Company sailing trip was last week. My goal going into the thing was to not fall off the boat, which I succeeded at, with flying colors. We had 4 sailboats going around a chain of lakes near Leiden, and it turned out to be a very nice afternoon of sailing. Francois (our boat's captain) even let me captain our boat (albeit briefly), and I managed to not capsize the thing. So that was a success. Afterwards we had a few drinks by the water before heading back to our respective homes.

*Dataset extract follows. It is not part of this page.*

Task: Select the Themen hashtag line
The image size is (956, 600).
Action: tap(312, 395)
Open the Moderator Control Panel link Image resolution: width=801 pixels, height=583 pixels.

The weekend trip to Paris ended in terrific failure. Brief summary: I was to print out the ticket for the train, and I intended on doing that at the office, but it simply slipped my mind in the bustle that was my 2nd to last week at SES. I realized at the house Friday night that I'd forgotten to print off the ticket, so I attempted to print it off on the printer they have here, but I was unable to install it on my laptop. So I decided it would probably be alright to just show up in Rotterdam Saturday morning with my credit card I'd paid with, my passport, etc., and be alright. Rookie error, that. Turns out it wasn't sufficient, and I ended up not being able to catch that train to Paris. Not wanting to pay a king's ransom for a same-day trip to Paris, I decided to head to Brussels for 31.70 euros R/T. Brussels was... interesting. It was a nice city with some cool buildings and wonderful museums (including one with a special exhibit about trade between Europe and Asia over the past 2 millennia). It also had, however, arguably the highest per-capita beggar/gypsy population of any city I've seen. Absolutely mind-boggling, the number of people who were asking me for money for having done absolutely nothing of value to society. Get jobs, people. It's not THAT hard. And if you're not going to get a job, and going to ask me for money on the street, learn to play an instrument, juggle, etc. Don't just sit there looking like a degenerate asking for a handout. Seriously. I was able to buy a decently intriguing book in Belgium as well, about the C.I.A.'s covert war against the Soviets in Afghanistan. So far it's been good. Headed home from Brussels late Saturday evening. Sunday I mulled around, read a bit, etc. Standard.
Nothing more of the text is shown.